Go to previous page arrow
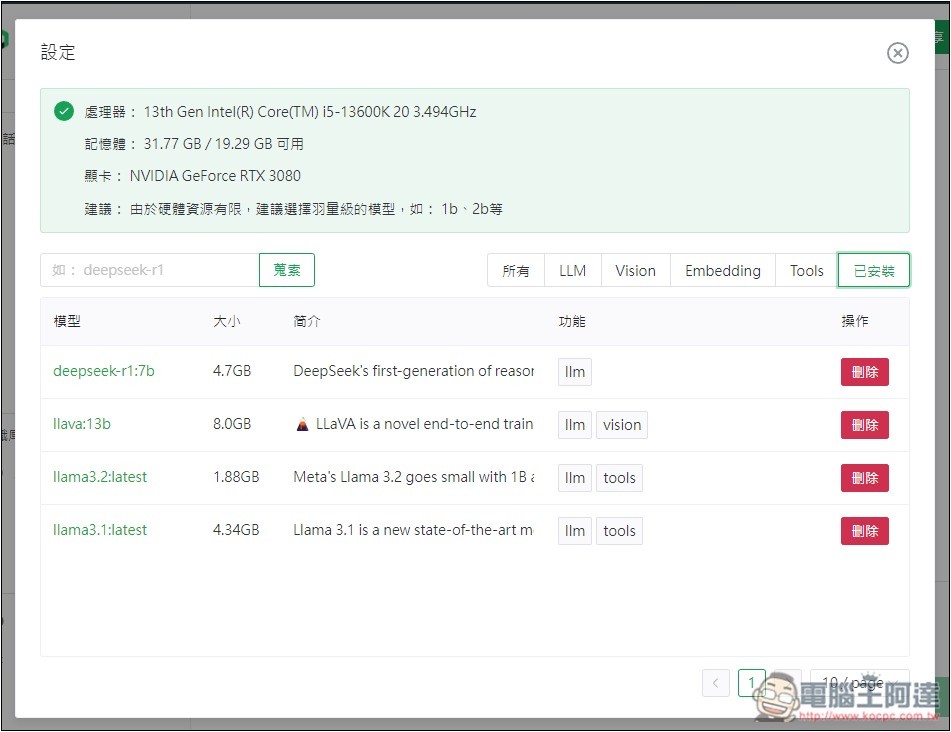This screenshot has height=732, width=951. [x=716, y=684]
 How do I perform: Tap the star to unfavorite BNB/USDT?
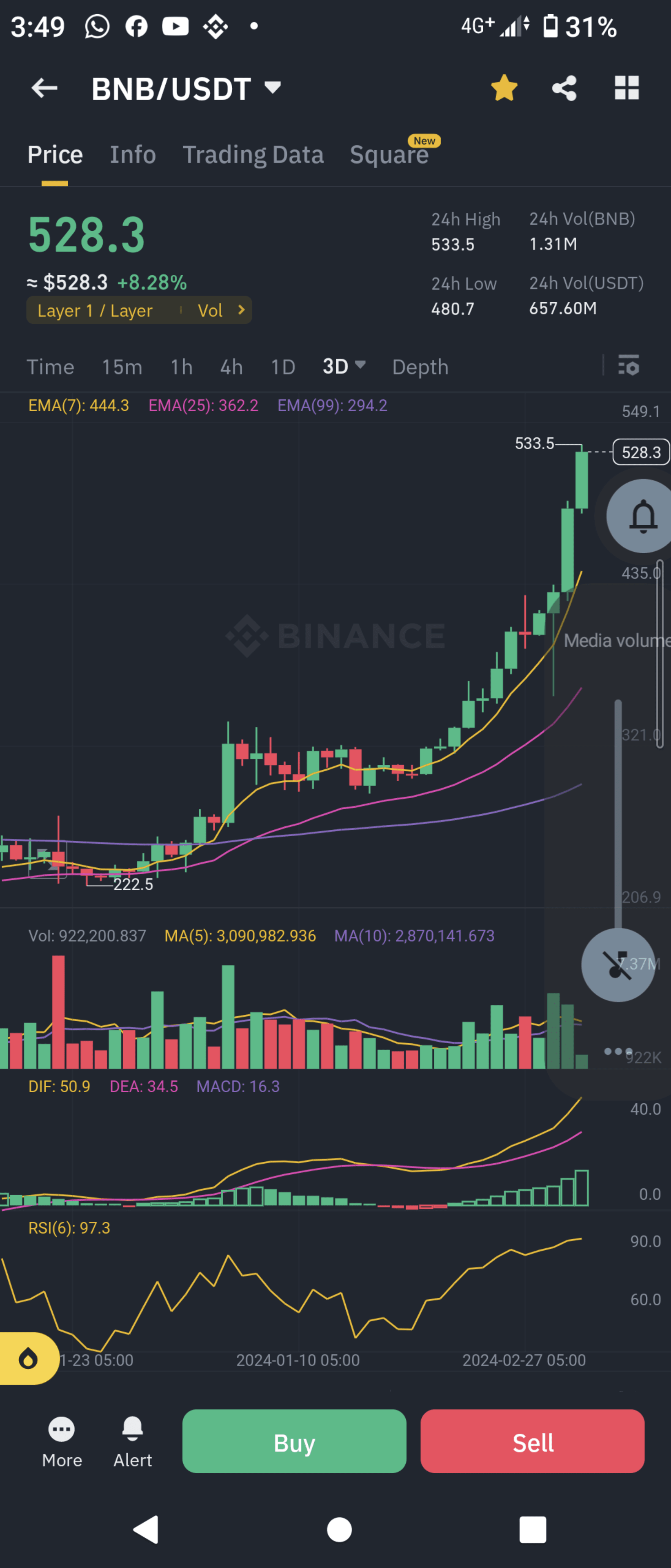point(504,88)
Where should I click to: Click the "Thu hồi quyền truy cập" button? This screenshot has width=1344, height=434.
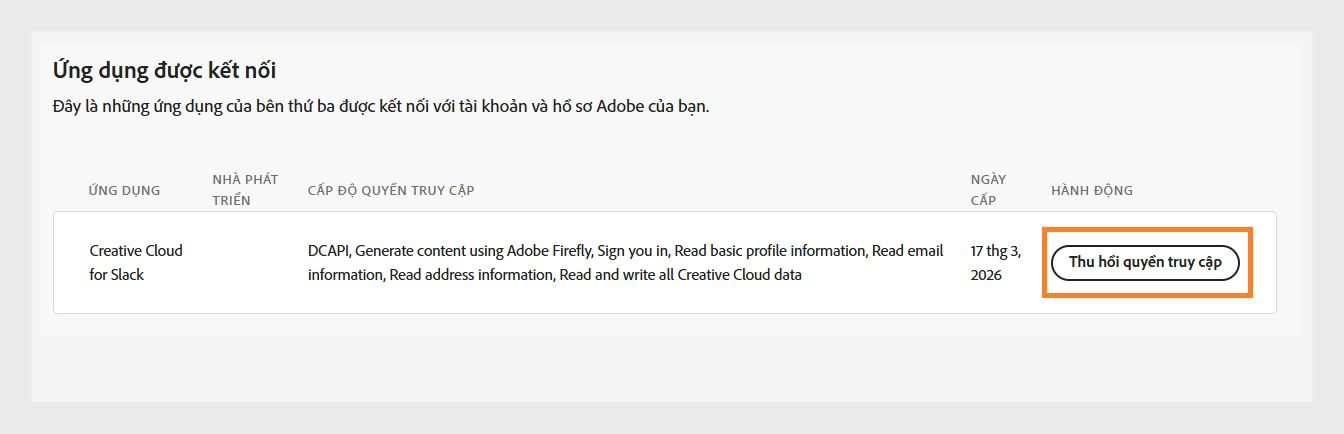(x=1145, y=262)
━━━━
## Try it:
Could you retype every line above exactly as it appears, skipping the pictures?

## Solution to this exercise:
Go to previous page arrow
This screenshot has height=732, width=951. [x=716, y=684]
 How do I perform: Tap the star to unfavorite BNB/USDT?
point(504,88)
Where should I click to: Click the "Thu hồi quyền truy cập" button? This screenshot has width=1344, height=434.
(x=1145, y=262)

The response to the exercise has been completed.